How to quantify liquidity-taking versus liquidity-providing behavior using mempool traces?

Quantifying on-chain trading behavior from raw mempool activity requires combining protocol semantics, timing analysis, and reconstructed state to separate liquidity takers from liquidity providers and to measure their relative impact.

Identifying transaction roles

At a protocol level, liquidity providers and liquidity takers emit different transaction patterns. On automated market makers like Uniswap the swap function is a canonical taker action while addLiquidity and removeLiquidity are provider actions. Hayden Adams, Uniswap Labs, documents these function distinctions and the emitted events that allow unambiguous classification. Observing the mempool, one can classify transactions by function selector and by the event logs produced after inclusion. Network propagation and timing reveal behavioral intent: Christian Decker and Roger Wattenhofer, ETH Zurich, analyzed transaction propagation to show how timing differences and reordering opportunities arise in public mempools. Transactions with aggressive gas pricing, short inclusion latency, or chained multi-contract interactions often indicate taker urgency and MEV targeting. Vitalik Buterin, Ethereum Foundation, frames how public mempool visibility creates extractable value that intermediaries and searchers pursue; that context matters for interpreting why many taker-style transactions appear.

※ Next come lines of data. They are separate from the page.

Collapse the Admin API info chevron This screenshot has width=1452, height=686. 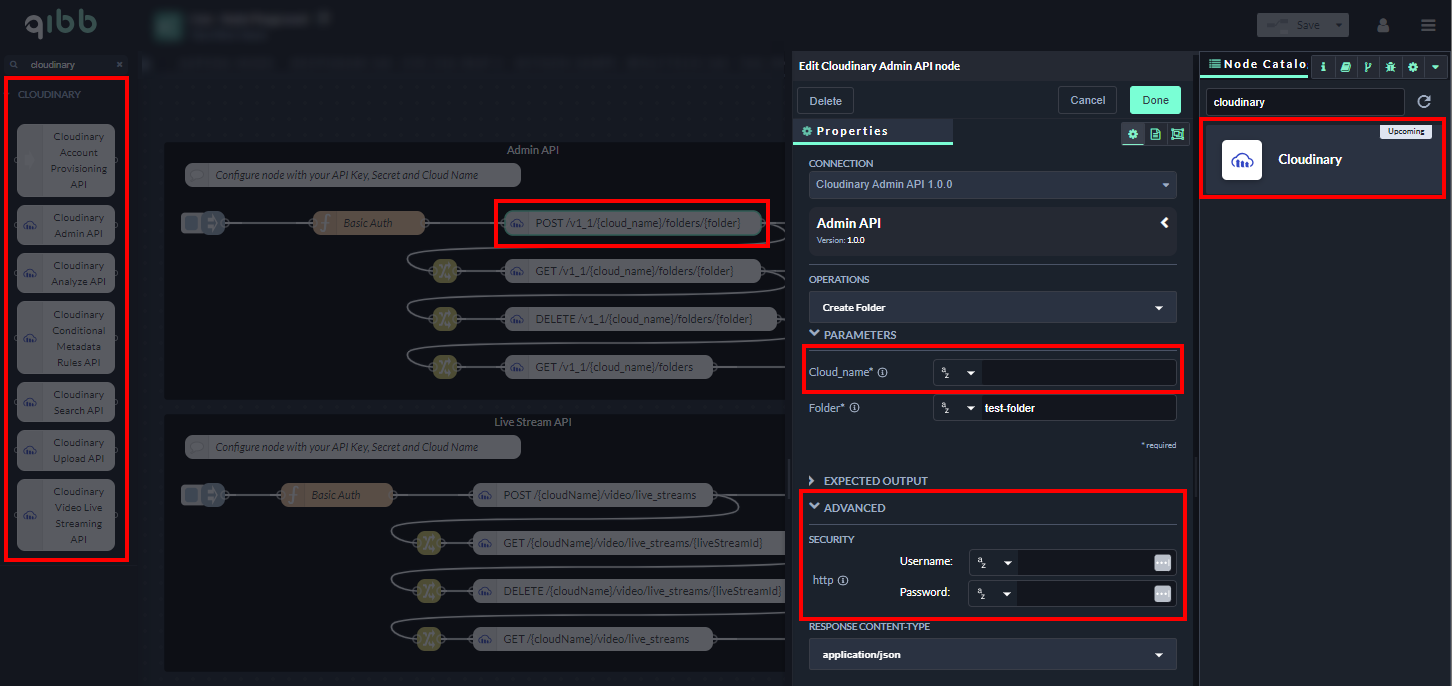[x=1164, y=223]
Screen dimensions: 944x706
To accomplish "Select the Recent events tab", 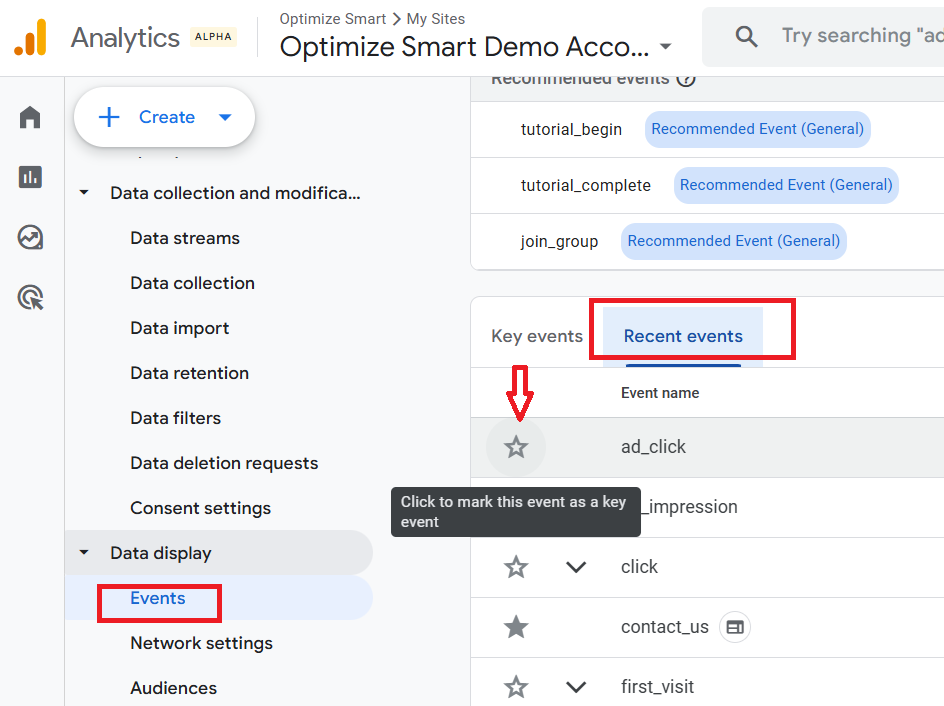I will [x=683, y=336].
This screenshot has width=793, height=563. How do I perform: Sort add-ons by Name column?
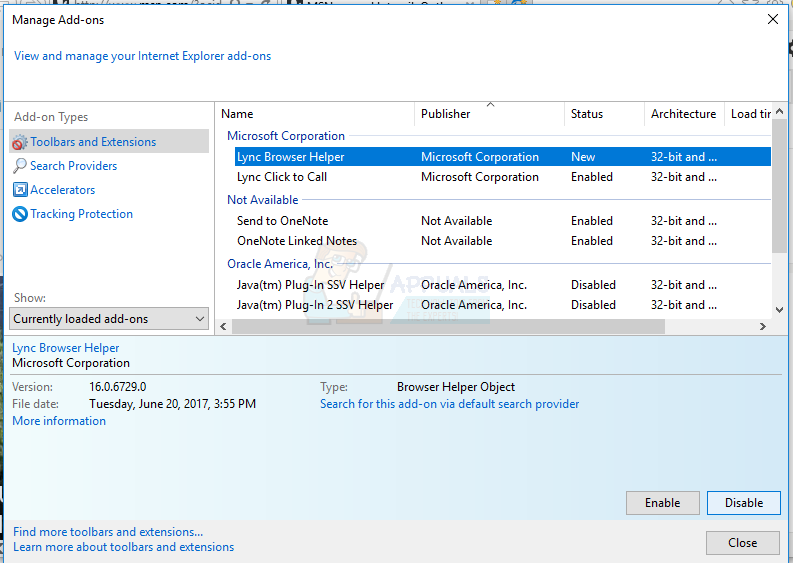(x=238, y=114)
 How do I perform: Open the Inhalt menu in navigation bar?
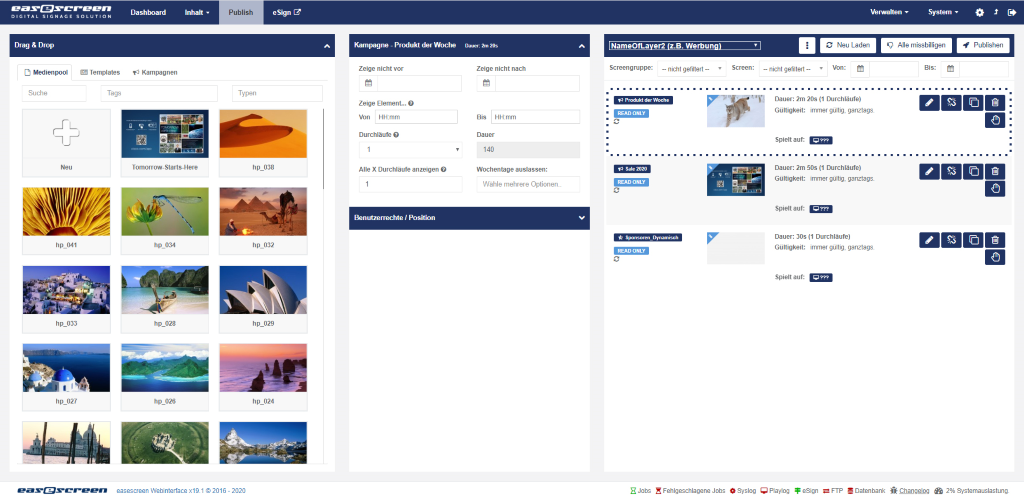click(x=197, y=12)

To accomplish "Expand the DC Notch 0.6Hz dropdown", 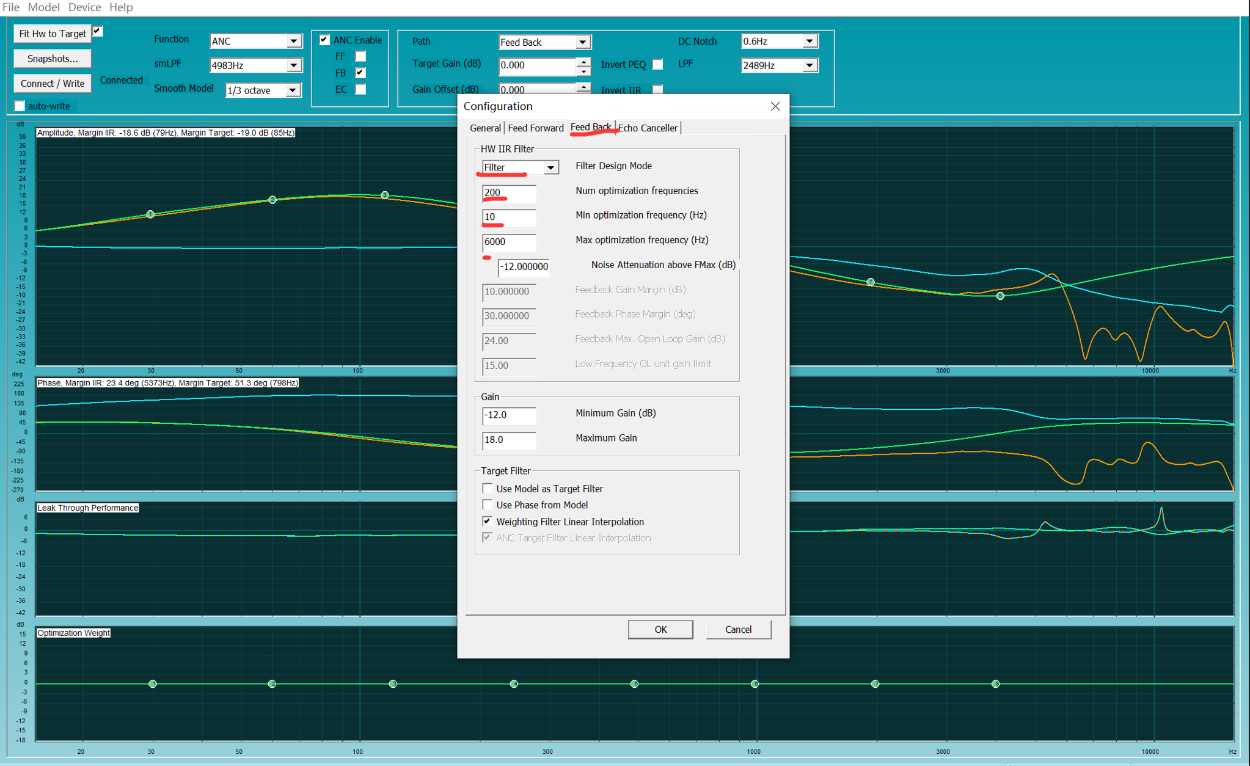I will pyautogui.click(x=810, y=42).
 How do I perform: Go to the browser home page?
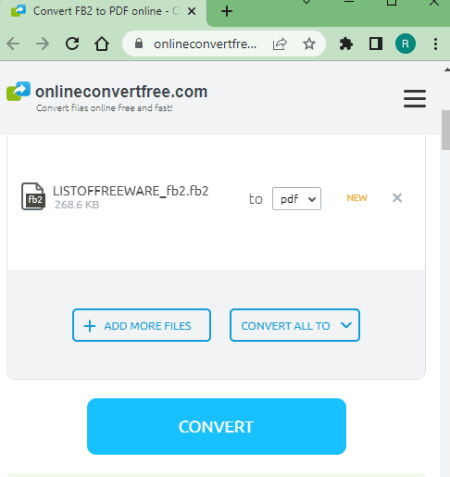(x=102, y=44)
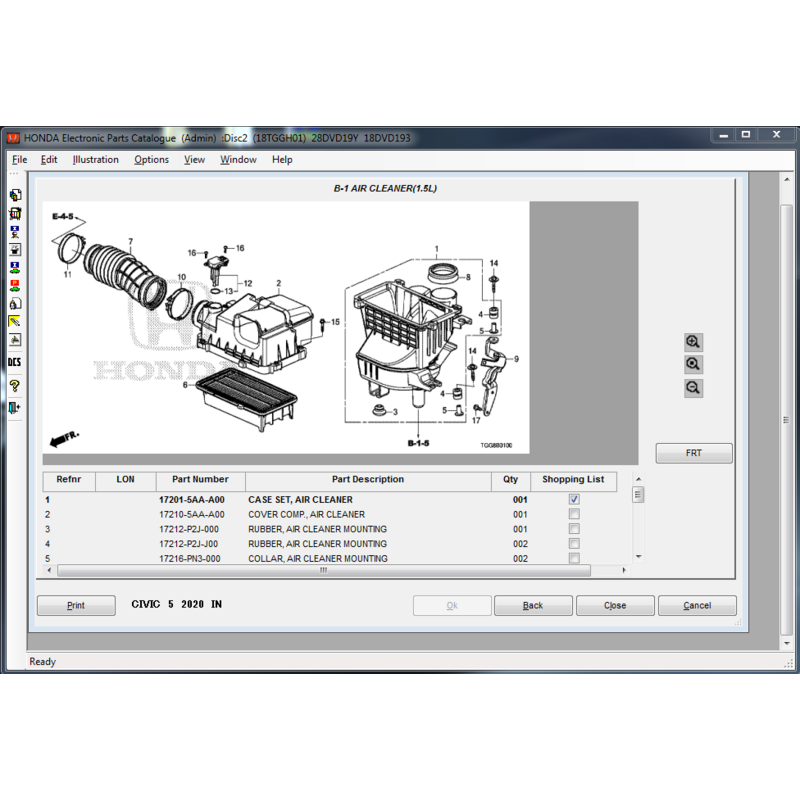Click the zoom in magnifier icon

(693, 342)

Measuring volumes and impact

Reconstruct pool state by replaying prior blocks and apply the transaction sequence to compute reserve delta and token flow. Sum positive reserve deltas matching addLiquidity flows to quantify provider volume and sum reserve changes caused by swap calls to quantify taker consumption. Compute a taker share metric as taker-volume divided by total on-chain traded volume over a chosen window. Complement volume metrics with price impact and realized slippage per transaction by comparing pre- and post-trade prices on the same reconstructed state. Measure inclusion latency from first-seen mempool timestamp to block inclusion as a proxy for information advantage and urgency. Correlate high latency differential and gas premium with evidence of frontrunning or sandwich attacks.

These measurements illuminate causes and consequences: concentrated MEV extraction concentrates yields toward sophisticated searchers and validators, altering incentives for retail liquidity provisioning and potentially increasing on-chain transaction churn. Cultural effects emerge when regional trading firms or validators with superior connectivity systematically capture value, and environmental costs may rise if extra transactions and reorgs increase validator work. Combining precise on-chain classification with timing analysis yields reproducible, auditable metrics for policy, research, and risk management.